Brooklands throbs once again to the noise of its biggest weekend of motor sport
A heartening sight at Brooklands in June – a packed grandstand, although the occupants had a view spectators didn’t get pre-war as the seats were right across the Finishing Straight looking up the Test Hill. It was the Double-12 meeting, where among sputtering veterans and ire-breathing aero-monsters a lone Silk Cut Jaguar reminded us there was another 24-hour event going on that weekend, at Le Mans.

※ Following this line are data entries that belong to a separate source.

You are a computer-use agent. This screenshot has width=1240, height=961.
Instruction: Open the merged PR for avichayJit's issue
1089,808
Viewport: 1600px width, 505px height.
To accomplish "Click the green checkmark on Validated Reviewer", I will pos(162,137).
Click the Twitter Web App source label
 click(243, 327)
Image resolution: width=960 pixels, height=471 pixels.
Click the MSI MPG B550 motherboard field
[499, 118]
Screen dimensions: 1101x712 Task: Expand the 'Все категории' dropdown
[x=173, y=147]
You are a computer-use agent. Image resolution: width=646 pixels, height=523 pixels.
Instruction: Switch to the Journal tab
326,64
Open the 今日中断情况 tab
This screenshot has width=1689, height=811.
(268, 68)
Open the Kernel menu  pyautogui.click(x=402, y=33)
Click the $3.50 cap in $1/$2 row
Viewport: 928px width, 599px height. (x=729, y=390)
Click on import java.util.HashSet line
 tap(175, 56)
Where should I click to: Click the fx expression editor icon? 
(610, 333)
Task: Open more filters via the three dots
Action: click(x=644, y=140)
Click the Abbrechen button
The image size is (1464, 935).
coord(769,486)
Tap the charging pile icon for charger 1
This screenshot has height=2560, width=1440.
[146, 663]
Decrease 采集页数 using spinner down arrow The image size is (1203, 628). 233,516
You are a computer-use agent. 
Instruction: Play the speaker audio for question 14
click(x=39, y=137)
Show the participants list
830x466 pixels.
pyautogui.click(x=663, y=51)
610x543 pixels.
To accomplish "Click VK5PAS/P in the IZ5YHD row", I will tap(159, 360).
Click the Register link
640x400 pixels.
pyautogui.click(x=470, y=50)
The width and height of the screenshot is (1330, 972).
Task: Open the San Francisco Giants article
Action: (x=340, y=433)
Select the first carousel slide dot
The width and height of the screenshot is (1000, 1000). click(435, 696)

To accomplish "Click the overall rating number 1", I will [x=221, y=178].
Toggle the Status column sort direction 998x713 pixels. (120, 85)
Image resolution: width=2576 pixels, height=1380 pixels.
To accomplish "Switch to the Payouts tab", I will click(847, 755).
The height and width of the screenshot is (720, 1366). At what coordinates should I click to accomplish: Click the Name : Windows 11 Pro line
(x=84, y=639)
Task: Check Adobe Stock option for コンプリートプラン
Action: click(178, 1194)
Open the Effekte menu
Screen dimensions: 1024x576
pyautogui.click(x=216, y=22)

A co-operation between the Museum and the VSCC, the D12 mixes speed trials on the Mercedes-Benz World track with concours d’elegance and driving tests on the Members Banking, and the age range is wide open, which meant Corvettes and Humberettes among the Vickers jets. Reminding us of 50 years of the Cobra there was a class for the Anglo-US classic; the one which broke a half-shaft over the top of the Test Hill had only to be pushed yards to what was the Members Tearooms, as it’s now the AC factory.
Tim Jarrett topped the driving concours results in a highly appropriate Frazer Nash TT Rep which raced here pre-war, while if it weren’t for Mac Hulbert, Morgans would have whitewashed the speed trials.
David Pryke’s Riley-engined 4/4 bested the sports car class, Gary Caroline was fastest vintagent and Sue Darbyshire fastest vintalady, both in Super Aeros, a model honed on the Track. But Raymond Mays was clearly looking down to urge Hulbert on in ERA R4D, as he put almost 4sec between himself and Pryke.
On the Hill it’s more about commitment than speed – he who hesitates is last. Once again the Sinclair C5 club came, but seeing the crash helmet and proper handlebars on the one that tackled the hill I wasn’t surprised when it bolted up the daunting slope. Not the running gear Sir Clive installed, I think.
Among the club displays I fancied a Giugiaro 1750 Alfa prototype I’d never seen before, while Club Lotus brought the menacing black Lotus transporter. Roger Collings was out in his ‘new’ 60hp Mercedes, the supercar of the Edwardian era, while by the paddock pumps, where it must often have stopped in the past to satisfy its appetites, stood the Birkin single-seater Bentley – its last outing before its amazing £5m sale at Goodwood. Let’s hope it will be at next year’s Double-12 too, though the auctioneers are keeping tight-lipped about who has bought it.